* [DATASET RECORDS]
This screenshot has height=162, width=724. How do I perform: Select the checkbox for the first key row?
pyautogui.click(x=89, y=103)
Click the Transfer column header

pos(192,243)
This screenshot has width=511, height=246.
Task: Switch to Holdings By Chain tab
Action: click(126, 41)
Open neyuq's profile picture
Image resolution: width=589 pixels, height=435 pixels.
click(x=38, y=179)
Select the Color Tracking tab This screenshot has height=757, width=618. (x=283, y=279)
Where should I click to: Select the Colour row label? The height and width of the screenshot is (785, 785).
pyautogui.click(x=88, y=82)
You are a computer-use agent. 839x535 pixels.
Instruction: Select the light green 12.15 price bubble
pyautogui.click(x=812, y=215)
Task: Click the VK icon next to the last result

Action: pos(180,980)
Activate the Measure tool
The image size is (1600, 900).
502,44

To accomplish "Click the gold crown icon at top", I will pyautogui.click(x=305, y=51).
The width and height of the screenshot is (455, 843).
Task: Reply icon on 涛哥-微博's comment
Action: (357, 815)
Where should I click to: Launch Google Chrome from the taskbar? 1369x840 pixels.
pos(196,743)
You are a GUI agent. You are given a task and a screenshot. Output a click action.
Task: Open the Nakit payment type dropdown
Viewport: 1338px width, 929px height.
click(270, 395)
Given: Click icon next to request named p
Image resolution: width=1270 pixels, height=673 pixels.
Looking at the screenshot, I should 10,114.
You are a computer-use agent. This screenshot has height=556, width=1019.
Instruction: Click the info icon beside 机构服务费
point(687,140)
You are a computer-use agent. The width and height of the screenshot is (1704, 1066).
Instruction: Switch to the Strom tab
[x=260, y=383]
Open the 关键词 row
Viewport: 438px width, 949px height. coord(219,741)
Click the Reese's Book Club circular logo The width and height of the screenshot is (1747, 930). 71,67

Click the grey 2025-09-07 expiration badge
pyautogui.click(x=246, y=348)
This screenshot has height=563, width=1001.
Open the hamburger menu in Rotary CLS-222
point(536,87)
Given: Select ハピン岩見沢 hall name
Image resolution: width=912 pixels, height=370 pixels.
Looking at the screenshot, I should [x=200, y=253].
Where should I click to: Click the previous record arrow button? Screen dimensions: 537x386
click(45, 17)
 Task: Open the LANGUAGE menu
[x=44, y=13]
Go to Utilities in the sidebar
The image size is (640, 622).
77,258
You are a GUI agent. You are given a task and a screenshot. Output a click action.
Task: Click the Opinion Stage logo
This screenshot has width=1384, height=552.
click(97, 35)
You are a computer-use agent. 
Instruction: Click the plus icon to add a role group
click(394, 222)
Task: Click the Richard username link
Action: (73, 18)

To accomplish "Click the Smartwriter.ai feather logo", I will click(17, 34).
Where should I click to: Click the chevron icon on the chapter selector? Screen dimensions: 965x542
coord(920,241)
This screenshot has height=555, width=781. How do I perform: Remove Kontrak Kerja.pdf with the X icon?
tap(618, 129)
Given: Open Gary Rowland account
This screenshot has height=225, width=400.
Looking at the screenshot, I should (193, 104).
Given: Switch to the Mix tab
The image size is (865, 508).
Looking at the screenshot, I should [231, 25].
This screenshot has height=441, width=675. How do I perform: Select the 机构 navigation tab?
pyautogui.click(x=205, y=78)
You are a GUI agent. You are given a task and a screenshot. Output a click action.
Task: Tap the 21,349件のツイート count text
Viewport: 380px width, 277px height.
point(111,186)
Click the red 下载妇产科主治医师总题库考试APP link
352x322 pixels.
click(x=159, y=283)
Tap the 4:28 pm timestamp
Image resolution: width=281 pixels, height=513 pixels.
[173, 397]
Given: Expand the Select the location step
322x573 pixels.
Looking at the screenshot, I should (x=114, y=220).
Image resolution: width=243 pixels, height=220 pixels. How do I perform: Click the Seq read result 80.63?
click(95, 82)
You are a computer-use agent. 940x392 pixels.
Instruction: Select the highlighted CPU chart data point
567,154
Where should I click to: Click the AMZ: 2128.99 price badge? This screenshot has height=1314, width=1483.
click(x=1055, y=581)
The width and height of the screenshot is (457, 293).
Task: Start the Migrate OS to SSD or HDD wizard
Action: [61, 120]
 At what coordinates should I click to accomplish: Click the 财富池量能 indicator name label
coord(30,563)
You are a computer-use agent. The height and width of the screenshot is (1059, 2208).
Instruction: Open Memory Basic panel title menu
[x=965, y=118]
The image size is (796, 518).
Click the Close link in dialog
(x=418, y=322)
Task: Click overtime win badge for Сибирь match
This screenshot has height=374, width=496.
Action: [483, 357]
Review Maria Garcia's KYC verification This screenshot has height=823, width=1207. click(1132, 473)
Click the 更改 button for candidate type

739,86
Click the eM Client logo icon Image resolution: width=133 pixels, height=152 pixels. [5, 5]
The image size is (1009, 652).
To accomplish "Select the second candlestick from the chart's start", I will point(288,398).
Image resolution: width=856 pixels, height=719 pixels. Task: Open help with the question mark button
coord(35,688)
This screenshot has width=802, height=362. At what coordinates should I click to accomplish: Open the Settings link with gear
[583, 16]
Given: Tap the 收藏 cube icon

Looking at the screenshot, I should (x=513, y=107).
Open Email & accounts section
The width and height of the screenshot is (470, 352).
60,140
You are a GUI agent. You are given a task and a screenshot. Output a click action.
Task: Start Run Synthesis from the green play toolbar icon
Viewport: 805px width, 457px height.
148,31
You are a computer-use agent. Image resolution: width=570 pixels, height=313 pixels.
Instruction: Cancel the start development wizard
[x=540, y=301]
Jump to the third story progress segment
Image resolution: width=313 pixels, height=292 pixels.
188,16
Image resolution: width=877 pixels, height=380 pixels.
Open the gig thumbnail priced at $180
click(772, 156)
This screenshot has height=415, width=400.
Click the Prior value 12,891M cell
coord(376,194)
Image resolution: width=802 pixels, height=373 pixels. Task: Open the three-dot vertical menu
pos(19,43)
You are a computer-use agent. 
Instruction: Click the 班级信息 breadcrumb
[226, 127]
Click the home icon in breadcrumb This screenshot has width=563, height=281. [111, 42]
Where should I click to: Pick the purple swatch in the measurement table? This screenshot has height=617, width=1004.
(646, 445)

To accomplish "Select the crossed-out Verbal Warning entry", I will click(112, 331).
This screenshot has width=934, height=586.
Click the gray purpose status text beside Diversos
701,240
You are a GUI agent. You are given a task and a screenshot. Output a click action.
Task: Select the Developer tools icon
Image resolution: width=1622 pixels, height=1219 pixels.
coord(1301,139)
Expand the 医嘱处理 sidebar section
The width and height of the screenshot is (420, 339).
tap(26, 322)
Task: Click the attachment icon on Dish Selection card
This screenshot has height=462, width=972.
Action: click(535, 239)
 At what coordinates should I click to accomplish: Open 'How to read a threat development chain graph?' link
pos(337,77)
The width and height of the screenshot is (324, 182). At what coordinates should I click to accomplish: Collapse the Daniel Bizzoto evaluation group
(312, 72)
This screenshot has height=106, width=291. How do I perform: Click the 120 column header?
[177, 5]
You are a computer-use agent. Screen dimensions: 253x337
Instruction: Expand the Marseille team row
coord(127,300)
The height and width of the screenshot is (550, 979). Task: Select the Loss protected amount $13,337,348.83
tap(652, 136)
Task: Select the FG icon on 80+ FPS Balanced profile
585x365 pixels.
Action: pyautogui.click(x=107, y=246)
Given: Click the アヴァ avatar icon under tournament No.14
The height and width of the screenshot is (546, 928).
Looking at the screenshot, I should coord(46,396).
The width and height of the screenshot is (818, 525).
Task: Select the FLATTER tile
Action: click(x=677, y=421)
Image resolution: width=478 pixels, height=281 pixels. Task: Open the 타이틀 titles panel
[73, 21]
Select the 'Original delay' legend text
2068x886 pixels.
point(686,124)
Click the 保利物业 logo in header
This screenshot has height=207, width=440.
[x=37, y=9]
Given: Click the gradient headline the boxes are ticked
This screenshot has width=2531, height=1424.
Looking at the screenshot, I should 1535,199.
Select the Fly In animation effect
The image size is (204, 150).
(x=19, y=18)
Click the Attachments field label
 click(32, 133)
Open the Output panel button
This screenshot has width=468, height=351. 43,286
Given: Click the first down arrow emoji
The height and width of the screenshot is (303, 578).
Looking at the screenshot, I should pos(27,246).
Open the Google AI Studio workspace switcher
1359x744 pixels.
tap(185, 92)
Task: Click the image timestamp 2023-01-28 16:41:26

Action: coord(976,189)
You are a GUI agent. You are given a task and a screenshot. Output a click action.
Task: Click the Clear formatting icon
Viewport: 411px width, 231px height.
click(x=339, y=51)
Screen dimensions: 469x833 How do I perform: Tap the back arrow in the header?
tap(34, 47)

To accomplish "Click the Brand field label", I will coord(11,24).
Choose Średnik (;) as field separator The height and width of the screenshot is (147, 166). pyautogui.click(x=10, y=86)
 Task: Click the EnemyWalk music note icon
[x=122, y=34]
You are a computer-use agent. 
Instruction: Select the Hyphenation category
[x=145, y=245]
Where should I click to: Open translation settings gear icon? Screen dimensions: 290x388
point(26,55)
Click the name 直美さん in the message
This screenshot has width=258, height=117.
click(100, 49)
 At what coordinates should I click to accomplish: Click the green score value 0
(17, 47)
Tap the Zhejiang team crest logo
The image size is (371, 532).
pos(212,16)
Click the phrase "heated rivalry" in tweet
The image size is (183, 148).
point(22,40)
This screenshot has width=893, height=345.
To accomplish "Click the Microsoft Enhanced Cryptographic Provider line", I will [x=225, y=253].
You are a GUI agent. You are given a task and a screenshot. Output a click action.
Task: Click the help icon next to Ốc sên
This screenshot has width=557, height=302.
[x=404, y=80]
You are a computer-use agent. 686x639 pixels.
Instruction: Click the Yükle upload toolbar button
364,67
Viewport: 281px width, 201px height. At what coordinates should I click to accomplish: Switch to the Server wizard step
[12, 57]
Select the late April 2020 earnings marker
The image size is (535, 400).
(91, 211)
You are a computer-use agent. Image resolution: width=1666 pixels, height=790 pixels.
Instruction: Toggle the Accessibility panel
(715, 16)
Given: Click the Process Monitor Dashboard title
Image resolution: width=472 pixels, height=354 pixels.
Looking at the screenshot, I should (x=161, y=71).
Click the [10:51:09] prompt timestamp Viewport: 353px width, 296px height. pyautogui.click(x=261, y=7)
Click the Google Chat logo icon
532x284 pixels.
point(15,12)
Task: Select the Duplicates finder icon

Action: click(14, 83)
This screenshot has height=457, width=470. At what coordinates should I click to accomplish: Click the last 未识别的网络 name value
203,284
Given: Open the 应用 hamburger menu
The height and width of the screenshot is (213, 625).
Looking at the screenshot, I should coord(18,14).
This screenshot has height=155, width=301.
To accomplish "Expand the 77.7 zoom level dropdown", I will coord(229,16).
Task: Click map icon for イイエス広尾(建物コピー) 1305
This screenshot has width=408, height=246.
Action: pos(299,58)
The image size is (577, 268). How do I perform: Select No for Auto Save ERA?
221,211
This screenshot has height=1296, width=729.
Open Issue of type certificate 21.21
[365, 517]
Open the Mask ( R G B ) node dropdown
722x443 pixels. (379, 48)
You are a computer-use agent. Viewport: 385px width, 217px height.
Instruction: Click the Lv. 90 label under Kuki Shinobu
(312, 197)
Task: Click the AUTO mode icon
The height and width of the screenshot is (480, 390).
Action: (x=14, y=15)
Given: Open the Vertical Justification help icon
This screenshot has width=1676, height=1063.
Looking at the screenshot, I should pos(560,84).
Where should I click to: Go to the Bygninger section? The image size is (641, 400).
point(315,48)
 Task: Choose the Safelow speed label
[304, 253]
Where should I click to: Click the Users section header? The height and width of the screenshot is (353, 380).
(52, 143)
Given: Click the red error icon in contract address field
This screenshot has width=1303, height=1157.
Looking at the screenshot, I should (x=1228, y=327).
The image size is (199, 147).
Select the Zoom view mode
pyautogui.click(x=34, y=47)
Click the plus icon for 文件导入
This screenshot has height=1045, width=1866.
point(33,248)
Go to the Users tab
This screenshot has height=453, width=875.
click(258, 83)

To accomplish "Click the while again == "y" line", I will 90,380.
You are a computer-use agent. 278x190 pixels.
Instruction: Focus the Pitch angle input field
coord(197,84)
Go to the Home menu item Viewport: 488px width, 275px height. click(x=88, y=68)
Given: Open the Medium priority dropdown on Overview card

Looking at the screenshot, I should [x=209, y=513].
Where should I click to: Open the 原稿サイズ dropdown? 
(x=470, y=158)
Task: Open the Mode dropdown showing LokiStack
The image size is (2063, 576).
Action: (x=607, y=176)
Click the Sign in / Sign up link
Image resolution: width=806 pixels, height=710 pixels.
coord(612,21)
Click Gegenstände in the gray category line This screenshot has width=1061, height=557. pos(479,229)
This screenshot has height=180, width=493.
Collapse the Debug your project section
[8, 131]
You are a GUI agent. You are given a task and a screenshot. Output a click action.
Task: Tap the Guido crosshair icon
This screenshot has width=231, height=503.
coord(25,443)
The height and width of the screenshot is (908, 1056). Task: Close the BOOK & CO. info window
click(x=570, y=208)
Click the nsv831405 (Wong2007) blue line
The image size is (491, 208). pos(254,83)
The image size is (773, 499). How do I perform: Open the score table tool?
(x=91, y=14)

* [GIVEN REQUEST]
Please rewrite everything from the line containing "Click the nsv831405 (Wong2007) blue line" down to the end of the records, replacing "blue line" with "red line" and leaving all else unchanged.

* [THE ANSWER]
Click the nsv831405 (Wong2007) red line
The image size is (491, 208). pos(254,83)
The image size is (773, 499). How do I perform: Open the score table tool?
(x=91, y=14)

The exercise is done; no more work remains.